• EXTRACTED TEXT
After 39 years of mistreatment and retaliation in Israeli jails, Mohammed Al-Tous, the longest-serving Palestinian prisoner, was released on Saturday as part of the second batch under phase one of the Jan. 19 ceasefire agreement and prisoner exchange deal.

Al-Tous, nicknamed the “dean of Palestinian Prisoners,” hails from the village of Jab’a in Bethlehem, in the southern occupied West Bank. He has spent 39 years in Israeli prisons since his arrest in 1985.

Who is the dean of Palestinian Prisoners?

Mohammed Ahmed Abdul-Hamid Al-Tous, 69, is the longest-serving Palestinian prisoner in Israeli detention. He was arrested in October 1985 and sentenced to life in prison for leading a group in carrying out military operations against Israeli military targets. He sustained severe injuries during his arrest.

Over the years, Al-Tous endured various forms of mistreatment and retaliation. In addition to the serious injuries he suffered during his arrest from Israeli gunfire and enduring lengthy and harsh interrogations, the Israeli forces demolished his family home three times.

Israel repeatedly refused to release Al-Tous in all prisoner exchange deals and release initiatives during his incarceration, including a group of veteran prisoners in 2014, in which he was listed, but Israel refused to release.

A year later, his wife’s health deteriorated, and she fell into a coma for a full year before passing away in 2015, without Al-Tous being able to bid her farewell.

Al-Tous is among the veteran prisoners detained before the signing of the 1993 Oslo Accords, a group that now numbers 21 prisoners following last year’s death of Walid Daqqa.

This group is joined by 11 re-arrested prisoners from the Gilad Shalit exchange deal of 2011, who had been imprisoned before the Oslo Accords, released in 2011, and then re-arrested in 2014, most notably Nael Barghouthi.

Prisoner exchange

Palestinian resistance group Hamas earlier Saturday handed over four female Israeli soldiers under a Gaza ceasefire and prisoner exchange agreement with Israel.

Some 200 Palestinian prisoners were also released on Saturday in exchange for the four freed Israeli soldiers.

Television footage showed the arrival of 114 prisoners to the West Bank city of Ramallah from the Ofer Military Prison aboard three International Red Cross buses.

Sixteen prisoners, accompanied by Red Cross representatives, also arrived at the European Hospital in Khan Younis in the southern Gaza Strip, to the warm welcome of thousands.

Egypt’s state-affiliated Al-Qahera News channel also reported that two buses carrying 70 freed Palestinian prisoners arrived in Egypt under the Gaza ceasefire agreement.

The Prisoners’ Media Office said early Saturday that the freed prisoners include 121 who had been serving life sentences and 79 with lengthy sentences.

It added that 70 of those serving life sentences will be sent outside the Palestinian territories.

Under phase one of the Gaza ceasefire, Israel is now set to withdraw from the Netzarim Corridor area that separates northern Gaza from its south, allowing displaced Palestinians to return to northern Gaza.

• DATASET SECTION
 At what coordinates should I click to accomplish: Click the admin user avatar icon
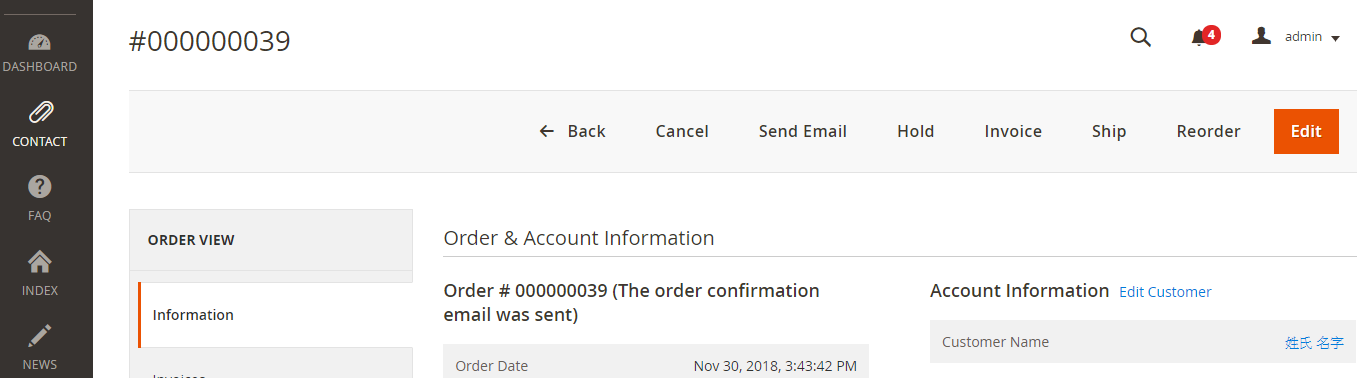pos(1262,36)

• EXERCISE BRIEF
In the article on Mohammed Al-Tous's release, how many times did Israeli forces demolish his family home?

• OUTPUT
Three times.